> GIVEN PASSAGE:
########################################

In a spacious corner office at Amazon sits a man at a desk with a finger over a button. When it is pressed, Amazon will begin selling facial recognition technology to any governmental body anywhere on the planet.

The man is Andy Jassy, the chosen heir to Amazon’s departing CEO Jeff Bezos, and he seems irritated that he cannot just mash that button this instant.

Amazon Web Services CEO Jassy was interviewed one year ago by PBS’ James Jacoby about the tricky nature of selling facial recognition technology to domestic law enforcement. Tricky how? was Jassy’s unspoken but unmistakable reply.

At least as of February last year, Amazon’s facial recognition service Rekognition had been used without incident — zero complaints about cops using them, he said. One has to take him at his word that there have been no documented complaints about misuse because visibility into Amazon operations is limited.

Last June, one of the top civil rights concerns in the United States was the fact that AI in general (and Rekognition in particular) cannot identify non-white males with the same accuracy that it does white males.

########################################

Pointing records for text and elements
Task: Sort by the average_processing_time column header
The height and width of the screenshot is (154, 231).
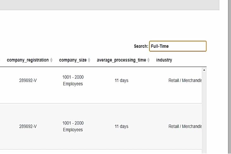Action: [121, 60]
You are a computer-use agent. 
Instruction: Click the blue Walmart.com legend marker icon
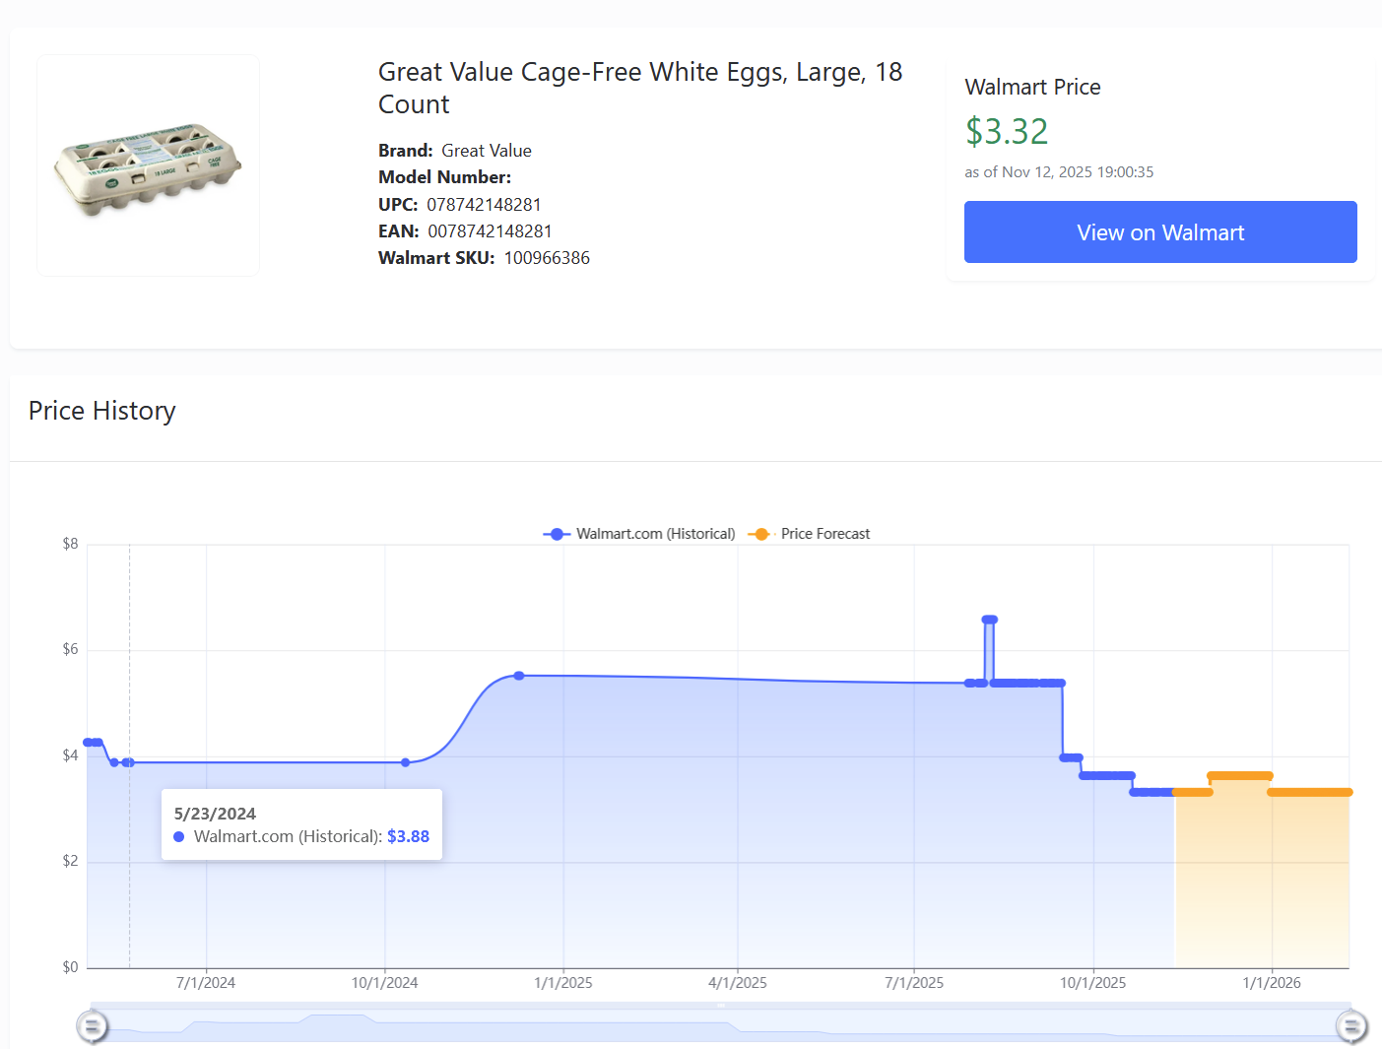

########################################

> TASKS TO COMPLETE:
1. Output the text between "In a spacious" and "button this instant.", inclusive, from the passage on Amazon's facial recognition technology.
2. Answer from the passage on Amazon's facial recognition technology:
(a) Who is named as the chosen heir to Amazon's departing CEO?
(b) Who interviewed that person one year ago, and for which outlet?
(c) What is the name of Amazon's facial recognition service?
The records aren't needed for this work.

> ANSWERS IN ORDER:
1.
In a spacious corner office at Amazon sits a man at a desk with a finger over a button. When it is pressed, Amazon will begin selling facial recognition technology to any governmental body anywhere on the planet.

The man is Andy Jassy, the chosen heir to Amazon’s departing CEO Jeff Bezos, and he seems irritated that he cannot just mash that button this instant.

2.
(a) Andy Jassy
(b) James Jacoby, for PBS
(c) Rekognition